Armed guards on anti-piracy patrols could well be used as a cover to launch another 26/11-type seaborne attack on India, Navy chief Admiral DK Joshi has warned. “If there are arms and ammunition and their existence is not known, it could lead to such a situation (26/11) in anybody’s waters,” Admiral Joshi said in response to a query at the annual Navy Day press conference. “It is an issue of very serious concern,” the Navy chief said, calling the industry of providing armed guards to merchant vessels ‘entirely unregulated’.
“In some cases, there are even combatants who have taken up employment,” he said without revealing details on their nationalities of these combatants. A senior coast guard official however says that several retired Pakistani Army and Navy personnel had been hired by nearly 140 private security companies that hire out armed security guards to protect merchant vessels from Somali pirates in the North Indian Ocean. “Given the close links between the Pakistani army and non-state actors like the Lashkar-e-Tayyaba, there is every possibility dubious security firms could be used to infiltrate terrorists on our shores,” he said.

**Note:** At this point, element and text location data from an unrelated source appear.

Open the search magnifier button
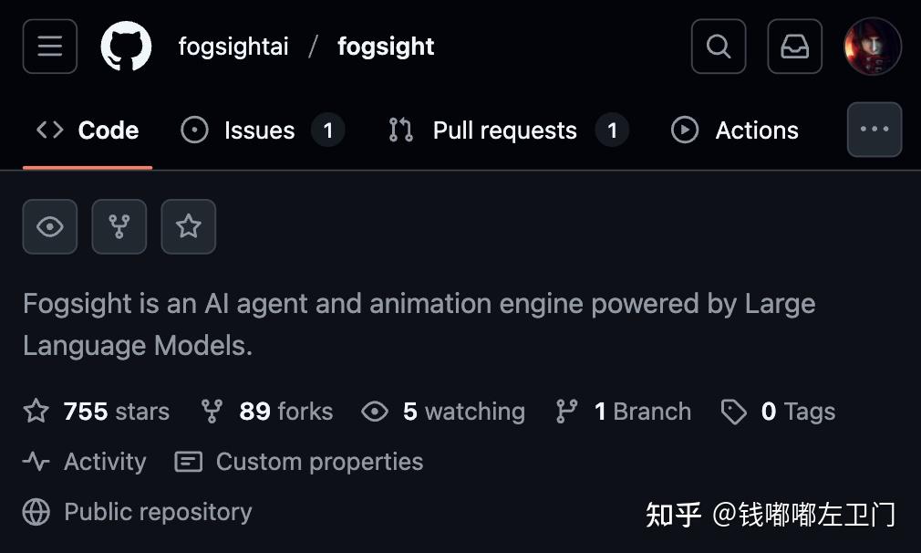The height and width of the screenshot is (553, 921). 719,47
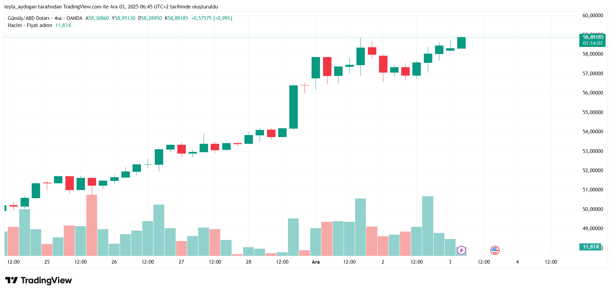This screenshot has height=293, width=612.
Task: Click the +0,57575 (+0,99%) change value
Action: pyautogui.click(x=211, y=18)
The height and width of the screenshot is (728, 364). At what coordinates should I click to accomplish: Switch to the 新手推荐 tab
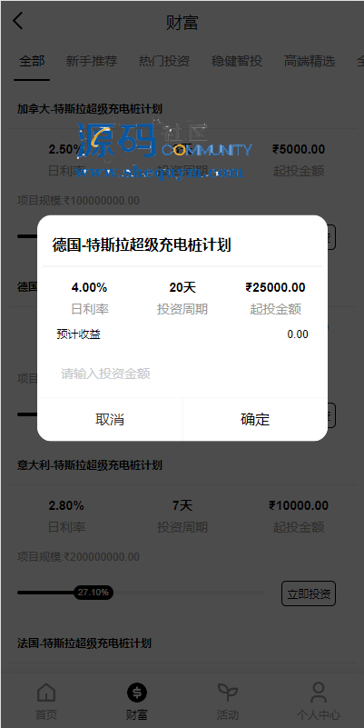tap(92, 61)
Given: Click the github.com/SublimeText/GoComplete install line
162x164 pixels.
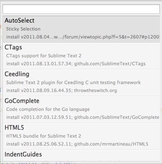Looking at the screenshot, I should [x=83, y=118].
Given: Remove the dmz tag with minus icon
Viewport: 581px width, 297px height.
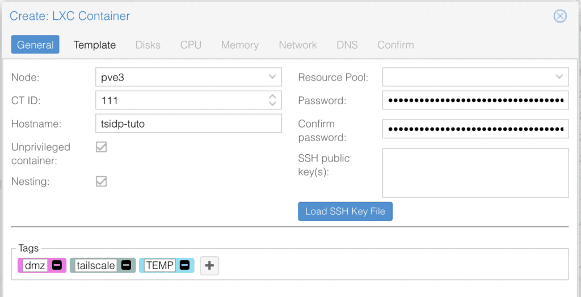Looking at the screenshot, I should (57, 265).
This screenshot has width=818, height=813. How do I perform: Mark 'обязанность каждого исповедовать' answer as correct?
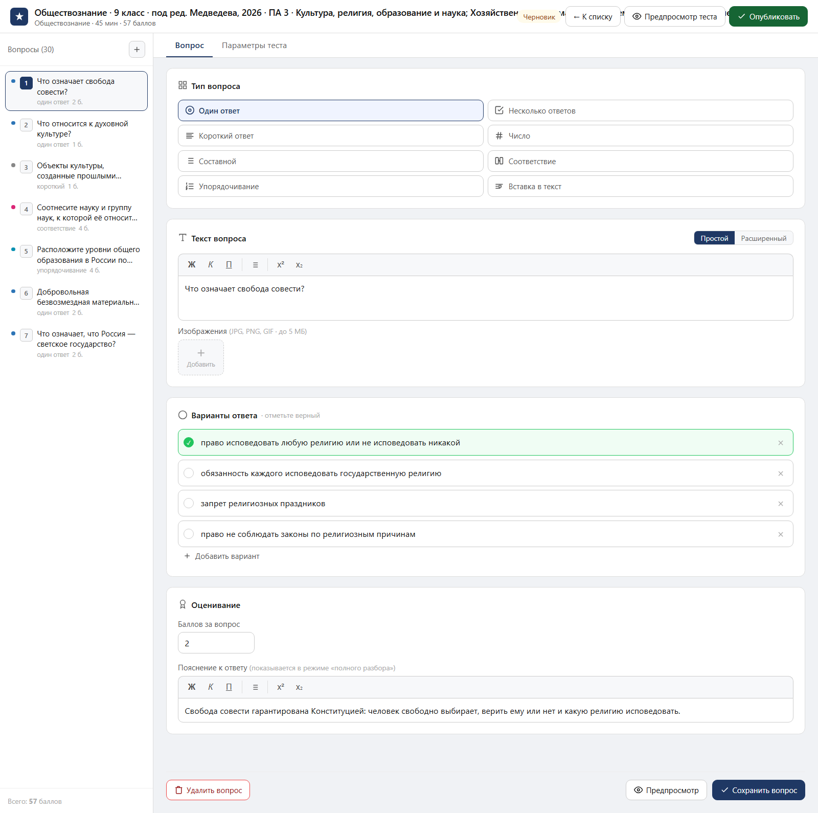click(x=189, y=473)
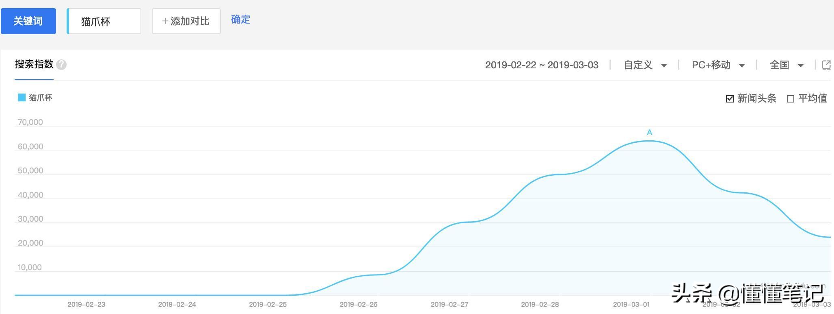Select the 搜索指数 tab
Image resolution: width=834 pixels, height=314 pixels.
click(34, 64)

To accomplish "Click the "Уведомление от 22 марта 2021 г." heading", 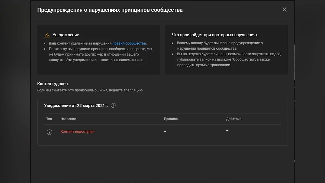I will (76, 105).
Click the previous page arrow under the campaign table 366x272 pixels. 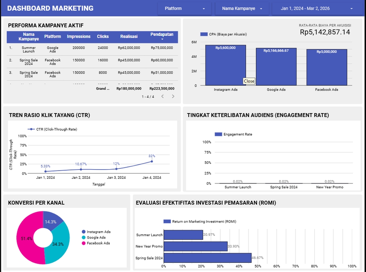[x=164, y=97]
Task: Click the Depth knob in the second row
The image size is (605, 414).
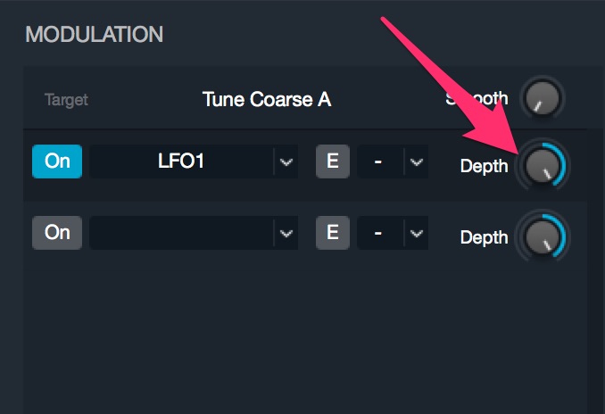Action: click(543, 236)
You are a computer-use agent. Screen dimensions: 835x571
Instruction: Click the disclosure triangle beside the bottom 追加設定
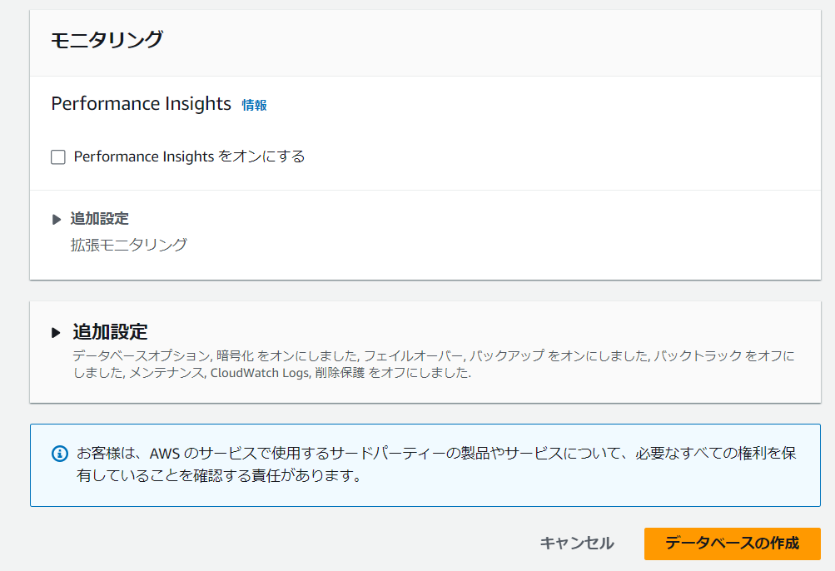click(x=57, y=330)

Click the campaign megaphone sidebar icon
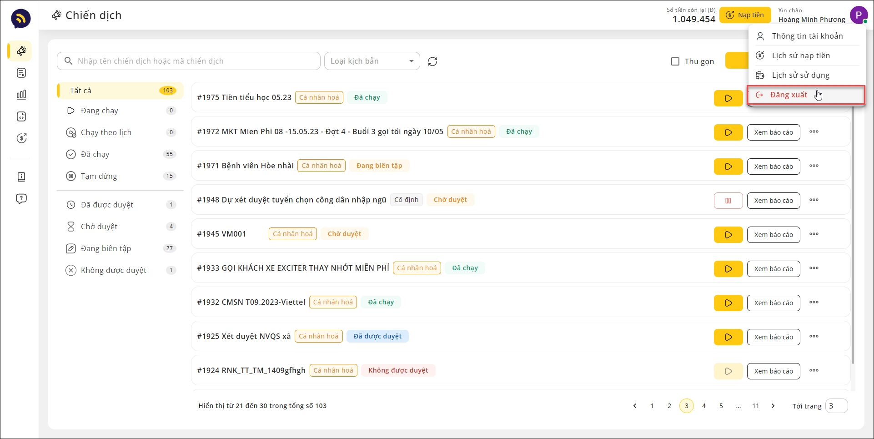point(21,51)
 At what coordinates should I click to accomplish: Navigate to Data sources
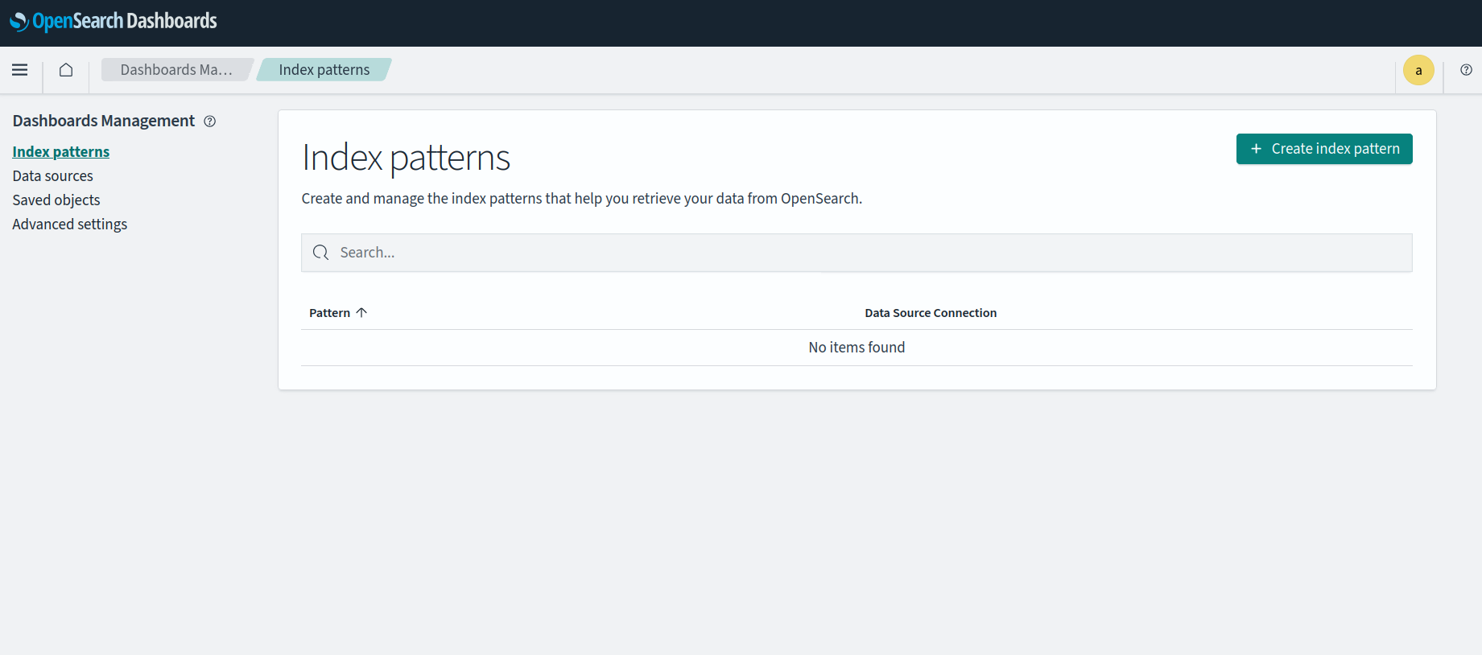(53, 176)
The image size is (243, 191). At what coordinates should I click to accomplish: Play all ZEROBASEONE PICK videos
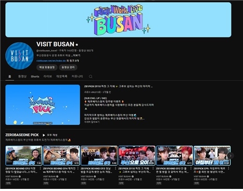[x=50, y=135]
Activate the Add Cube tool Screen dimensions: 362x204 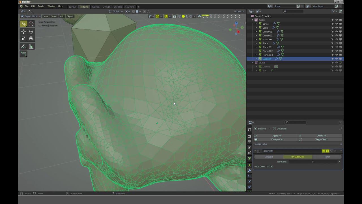point(23,54)

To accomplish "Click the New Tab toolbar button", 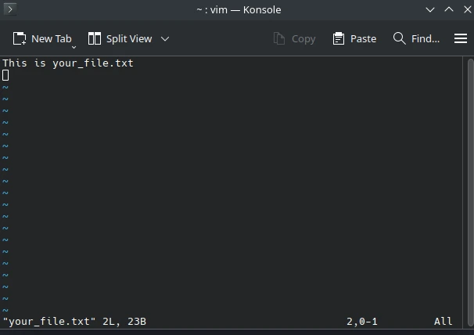I will (42, 38).
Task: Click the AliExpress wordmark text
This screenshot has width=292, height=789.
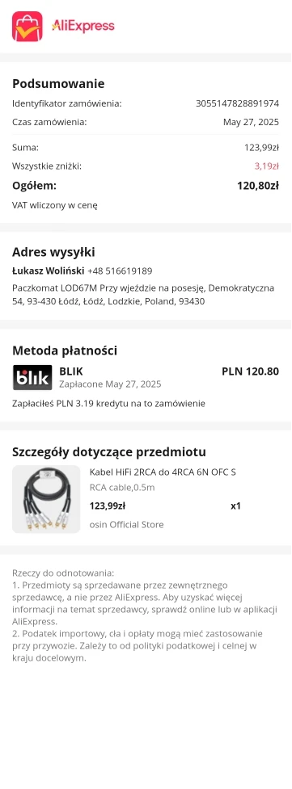Action: point(83,26)
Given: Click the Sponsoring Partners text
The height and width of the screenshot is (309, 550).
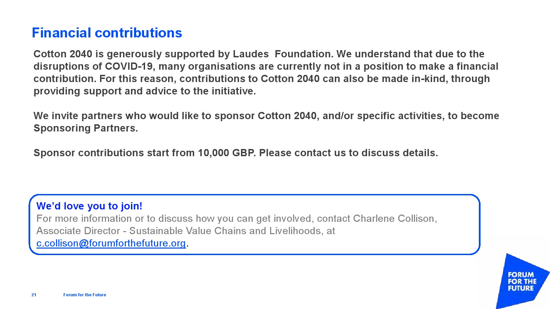Looking at the screenshot, I should tap(85, 128).
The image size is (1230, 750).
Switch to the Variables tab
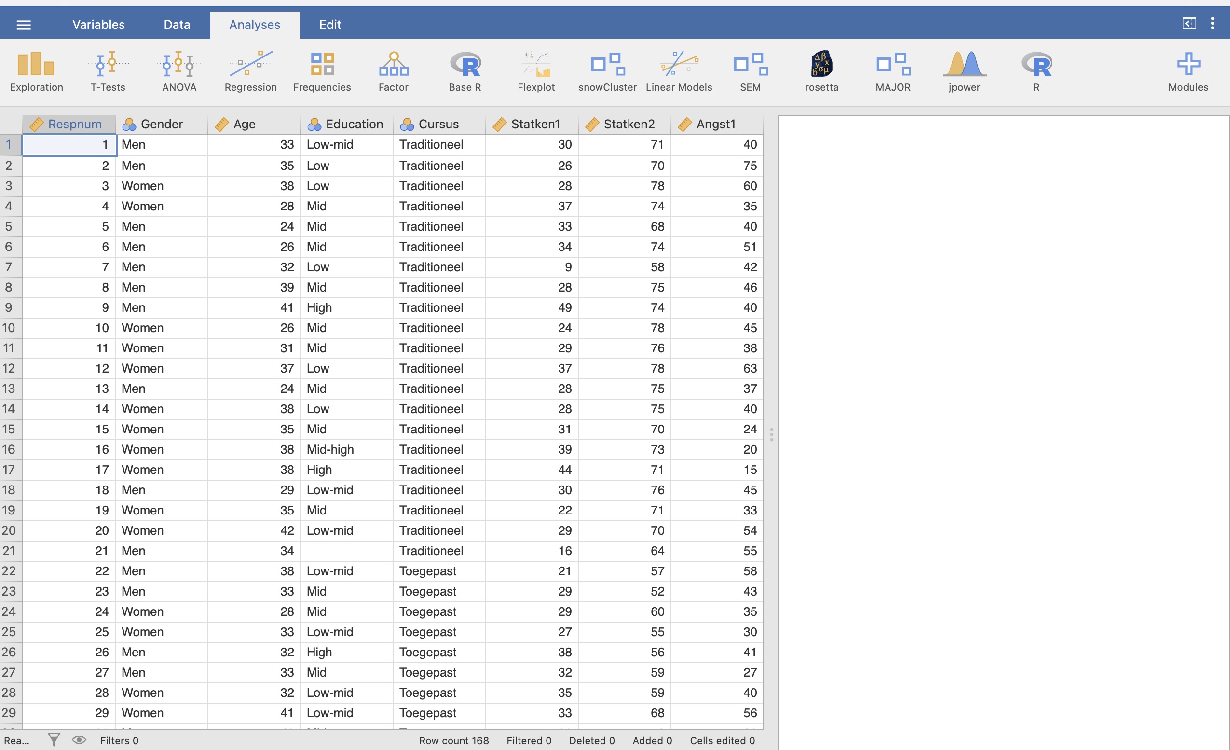(98, 24)
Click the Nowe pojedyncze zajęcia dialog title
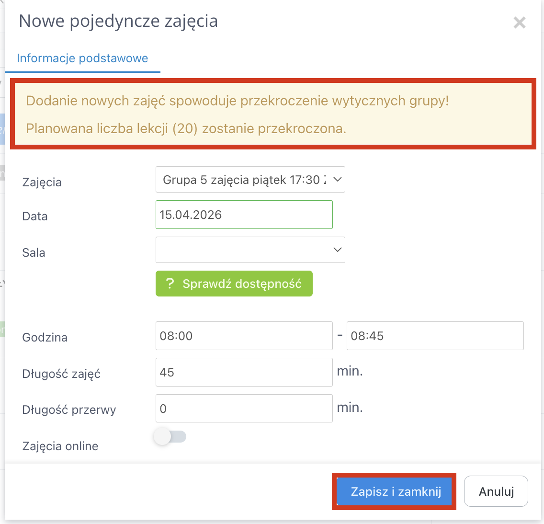The image size is (544, 524). pos(118,21)
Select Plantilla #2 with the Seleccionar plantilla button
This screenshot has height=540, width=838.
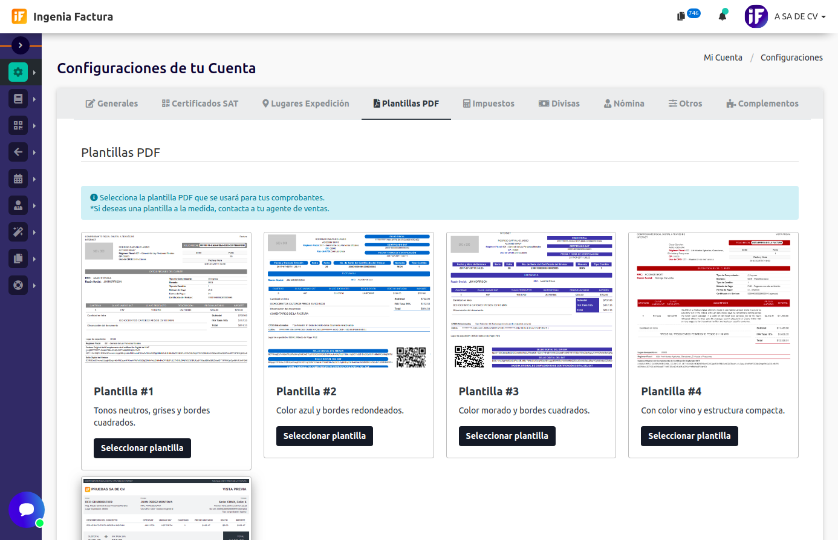[x=325, y=436]
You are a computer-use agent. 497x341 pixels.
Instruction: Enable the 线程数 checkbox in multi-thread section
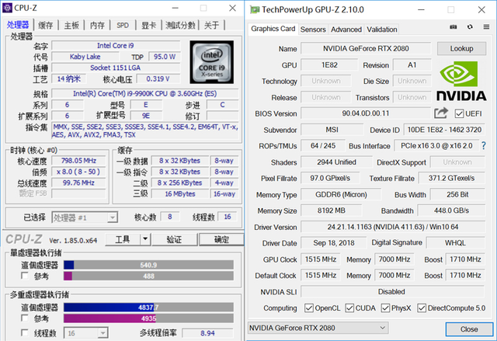pos(27,332)
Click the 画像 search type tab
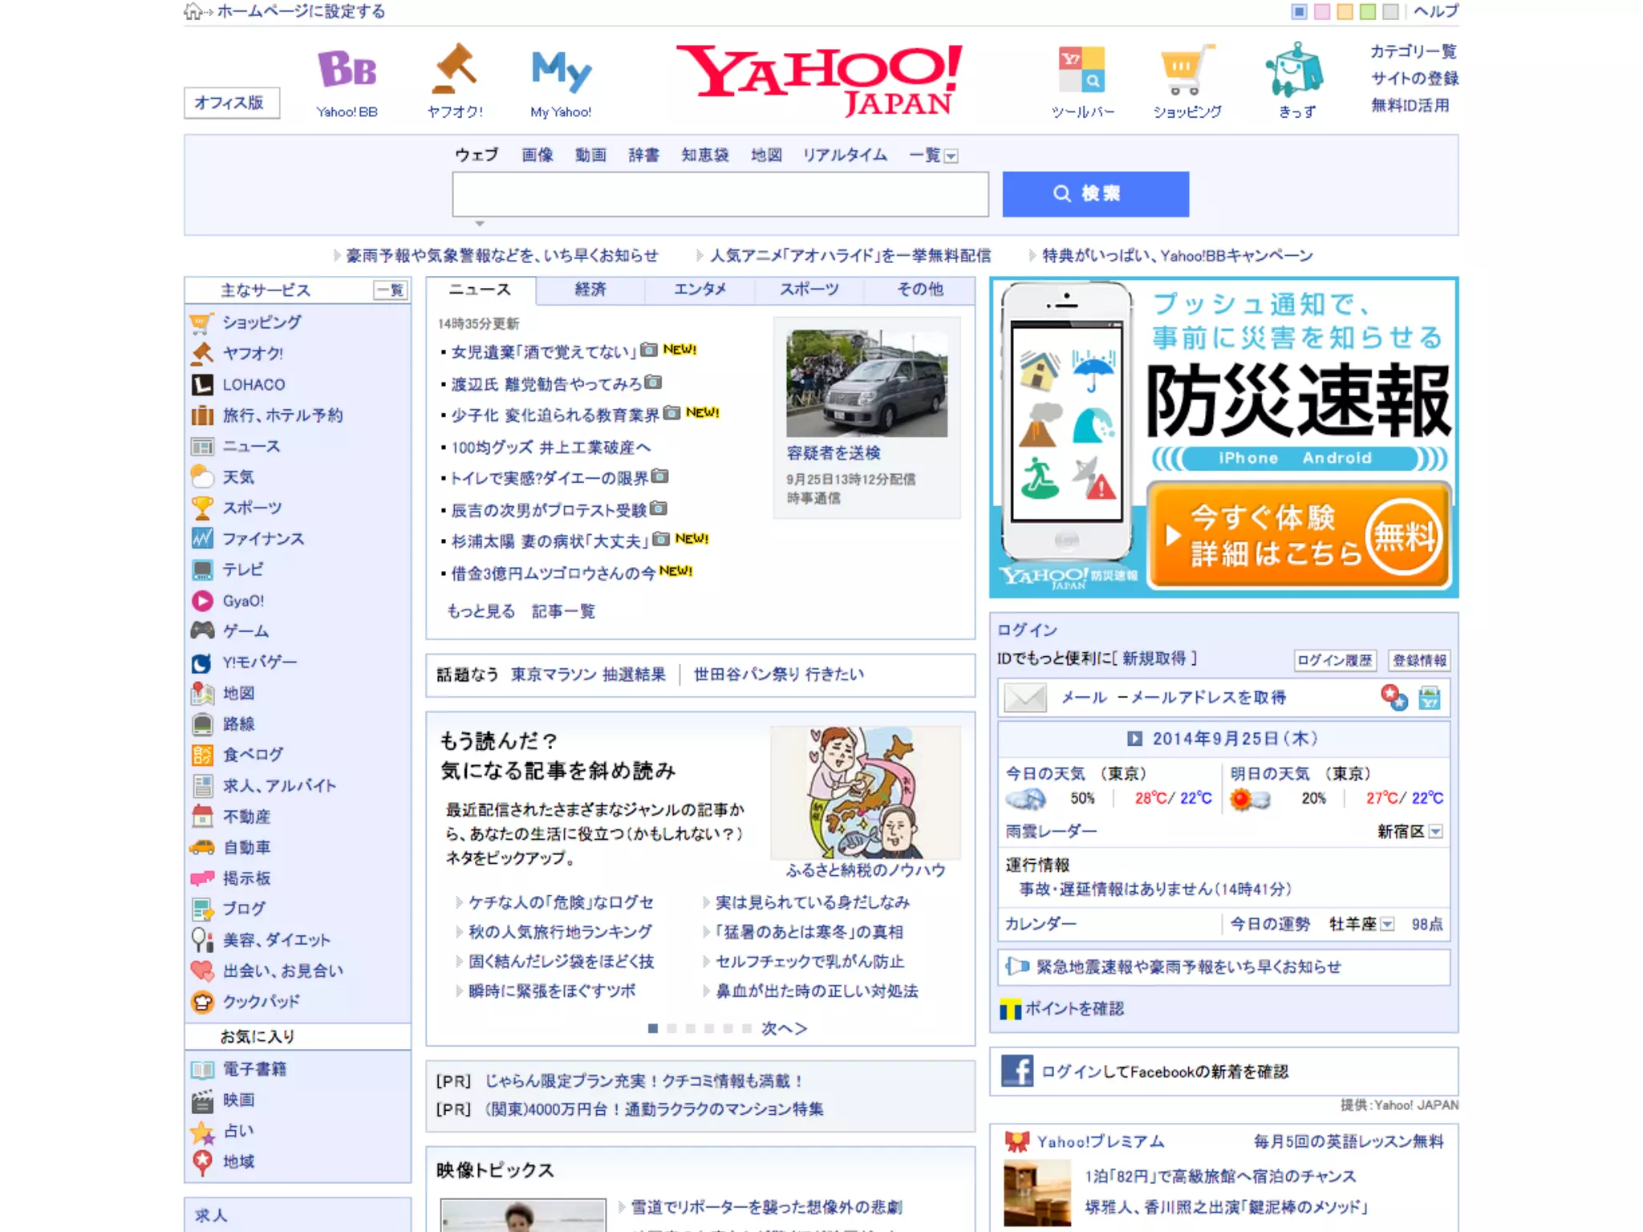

While the Navy and the coast guard have worried about the unregulated presence of armed guards they raised an alarm after the October 12 detention of a private vessel off the Tamil Nadu coast. The Indian Coast Guard intercepted the MV Seaman Guard Ohio off the coast of Tuticorin. The vessel, which the Navy calls a ‘floating armory’ was owned by a US-based private security firm and had 25 armed guards from four nationalities. The coast guard discovered that the vessel did not maintain inventories of the weapons and personnel on board.
The menace of Somalian pirates hijacking merchant vessels for ransom has triggered off a sunshine industry at least since 2008. Private companies operate smaller merchant vessels in international waters just off the coast of several countries. From here, they embark and disembark security personnel directly onto merchant vessels protecting them in the piracy infested waters of the North Indian Ocean. Such a mid-sea transfer helps circumvent International Maritime Organisation (IMO) regulations prohibiting the carriage of weapons on merchant vessels in ports.
The prospect of vessels loaded with weapons, sailing in the close vicinity of the coastline, has however, led to several complications in India, as the Navy chief explained. “Lack of any provisions to deal with such vessels or armed personnel hampers legal actions. We have recommended that this necessitates formulation of a regulatory framework by the International Maritime Organisation (IMO),” he said.
One of the reasons the floating armories operate in close proximity of the Indian coast is because of a ‘High Risk Area’ or a zone vulnerable to pirate attacks close to the Indian coast which has been promulgated by the IMO. This means that the merchant vessels sail in close proximity of the west coast of India which complicates matters for the Indian Navy and coast guards. The Indian government has been pushing for a rollback of the HRA since last year. The Navy chief said that there had been no acts of piracy within 450 nautical miles of the Indian coast in the past two years because of a sustained campaign carried out by the Navy.